◆ Work item:
Transcribe, word for word and without additions, each line below from the one containing "Given: Select the QB J. Love trade chip" through the one containing "You are a computer-use agent. The", both ends included.

(Dataset entries)

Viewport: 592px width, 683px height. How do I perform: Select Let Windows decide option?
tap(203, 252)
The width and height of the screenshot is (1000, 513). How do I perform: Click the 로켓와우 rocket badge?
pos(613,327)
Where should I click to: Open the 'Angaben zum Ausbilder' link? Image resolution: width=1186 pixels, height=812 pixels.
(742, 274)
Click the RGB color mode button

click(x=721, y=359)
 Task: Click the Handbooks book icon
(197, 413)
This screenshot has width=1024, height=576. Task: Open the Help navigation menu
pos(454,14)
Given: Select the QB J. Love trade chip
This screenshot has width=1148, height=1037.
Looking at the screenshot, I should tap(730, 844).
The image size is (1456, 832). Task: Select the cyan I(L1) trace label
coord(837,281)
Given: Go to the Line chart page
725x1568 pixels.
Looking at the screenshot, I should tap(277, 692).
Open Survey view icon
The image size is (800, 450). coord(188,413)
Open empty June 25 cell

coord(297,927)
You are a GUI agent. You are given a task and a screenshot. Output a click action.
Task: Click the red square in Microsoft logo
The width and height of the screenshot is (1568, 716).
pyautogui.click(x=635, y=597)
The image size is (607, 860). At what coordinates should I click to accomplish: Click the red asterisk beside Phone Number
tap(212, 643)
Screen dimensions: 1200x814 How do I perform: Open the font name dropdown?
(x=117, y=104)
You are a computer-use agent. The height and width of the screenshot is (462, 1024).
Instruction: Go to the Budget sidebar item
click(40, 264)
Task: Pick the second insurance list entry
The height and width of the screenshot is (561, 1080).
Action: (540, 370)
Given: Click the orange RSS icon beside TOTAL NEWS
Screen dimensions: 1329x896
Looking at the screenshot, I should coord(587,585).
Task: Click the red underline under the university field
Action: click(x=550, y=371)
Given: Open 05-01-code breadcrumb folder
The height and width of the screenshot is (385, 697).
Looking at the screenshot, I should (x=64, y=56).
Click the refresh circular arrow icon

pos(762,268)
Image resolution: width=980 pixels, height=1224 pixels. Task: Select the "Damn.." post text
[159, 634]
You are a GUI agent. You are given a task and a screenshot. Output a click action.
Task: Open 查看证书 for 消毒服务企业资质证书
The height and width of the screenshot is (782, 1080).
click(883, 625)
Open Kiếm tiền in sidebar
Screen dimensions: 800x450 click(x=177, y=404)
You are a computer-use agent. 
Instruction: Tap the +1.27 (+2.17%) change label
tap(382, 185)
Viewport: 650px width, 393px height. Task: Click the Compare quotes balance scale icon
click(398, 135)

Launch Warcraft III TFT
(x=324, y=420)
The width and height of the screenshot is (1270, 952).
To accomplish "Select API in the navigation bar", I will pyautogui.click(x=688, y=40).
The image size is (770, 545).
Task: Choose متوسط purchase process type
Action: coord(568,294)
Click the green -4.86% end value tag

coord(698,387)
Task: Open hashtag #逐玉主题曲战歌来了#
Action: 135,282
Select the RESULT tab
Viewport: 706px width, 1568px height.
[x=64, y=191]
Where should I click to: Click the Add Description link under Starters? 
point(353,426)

◆ Solution to this task:
Given: Select the QB J. Love trade chip
This screenshot has width=1148, height=1037.
Looking at the screenshot, I should tap(730, 844).
The image size is (1456, 832). Task: Select the cyan I(L1) trace label
coord(837,281)
Given: Go to the Line chart page
725x1568 pixels.
Looking at the screenshot, I should tap(277, 692).
Open Survey view icon
The image size is (800, 450). coord(188,413)
Open empty June 25 cell

coord(297,927)
You are a GUI agent. You are given a task and a screenshot. Output a click action.
Task: Click the red square in Microsoft logo
The width and height of the screenshot is (1568, 716).
pyautogui.click(x=635, y=597)
The image size is (607, 860). At what coordinates should I click to accomplish: Click the red asterisk beside Phone Number
tap(212, 643)
Screen dimensions: 1200x814 How do I perform: Open the font name dropdown?
(x=117, y=104)
You are a computer-use agent. The height and width of the screenshot is (462, 1024).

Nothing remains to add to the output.